*SOURCE EXTRACT*:
▼

# Genus Macrothele



## hamfoto (Mar 1, 2008)

Since this didn't exist...thought I go ahead and start it.

_Macrothele calpeiana_

*awesome spider!

Chris

Reactions: Like 1


----------



## Gsc (Mar 4, 2008)

I live in Texas too (Austin) have have a group of Macrothele calpeiana...       (2.1.4 individuals) ....  Very cool spiders.

Below is a pic of a tank where I have an adult female and subadult male Coexisting... no reccomended..

Reactions: Like 1


----------



## Bastian Drolshagen (Mar 4, 2008)

hi,
this tank looks pretty nice, very natural - almost like their native habitat 

Macrothele sp. "Laos"


----------



## hamfoto (Mar 5, 2008)

very cool guys!  Keep it up...

Graham...alright!  Nice to know someone else around here has some.  We need to swap mature males when we get them.  I've got 3 spiders right now (unsexed so far) that are all around 1 1/2".

Chris


----------



## case214 (Mar 5, 2008)

No longer in my collection but still macrothele.

Macrothele gigas


























Macrothele calpeiana, mating







Macrothele sp.

Reactions: Like 1


----------



## _bob_ (Mar 9, 2008)

hamfoto said:


> very cool guys!  Keep it up...
> 
> Graham...alright!  Nice to know someone else around here has some.  We need to swap mature males when we get them.  I've got 3 spiders right now (unsexed so far) that are all around 1 1/2".
> 
> Chris


Aww man... I just had a MM male but he just passed


----------



## Selenops (Mar 11, 2008)

Want one never had one. Beautiful pics. 

I love the threat postures... grrr!


----------



## thedude (Mar 11, 2008)

are there any for sale in the US?


----------



## Selenops (Mar 11, 2008)

Todd Gearheart and someone else whom I can't recall were selling M. calpeiana about half a year or year ago, pretty steeply priced $60-80 but these spiders are quite long lived.


----------



## thedude (Mar 11, 2008)

how big do they get?


----------



## John Apple (Mar 12, 2008)

My adult females are around 2-3", They have been bred so now I am in the waiting game. I am guessing this summer I'll have some slings

Reactions: Like 1


----------



## hamfoto (Mar 12, 2008)

John,
Let me know when you get some...I'd like to get some of your slings to have a different bloodline.

Chris


----------



## Gsc (Mar 13, 2008)

_bob_ said:


> Aww man... I just had a MM male but he just passed


Hey Bob,  we need to meet up.  I've lived in Austin for the past 8 months... lots of odd inverts.

Graham


----------



## mingu (Feb 28, 2013)

Macrothele gigas

Reactions: Like 6


----------



## Jacobospider5 (Mar 9, 2013)

how large do these species get and where i can i get one?:O


----------



## mingu (Apr 12, 2013)

Jacobospider5 said:


> how large do these species get and where i can i get one?:O


They can reach a leg span over 6 inches, I think ken the bug guy has some sling for sale.

---------- Post added 04-12-2013 at 02:51 PM ----------

Here's some pictures of my Macrothele gigas slings setups.

▲

In the Macrothele forum thread, what price range is given for M. calpeiana when it was sold about half a year or a year earlier?

*MATERIAL PROVIDED*:
▼

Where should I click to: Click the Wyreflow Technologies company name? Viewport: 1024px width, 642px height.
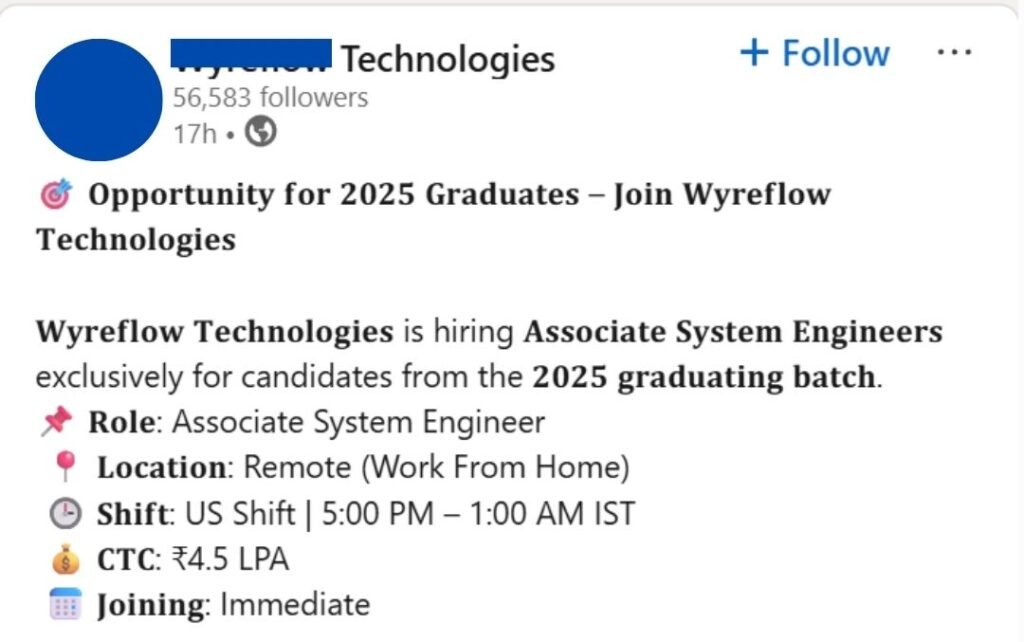pyautogui.click(x=365, y=58)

▲

*COMPLETED EXERCISE*: $60-80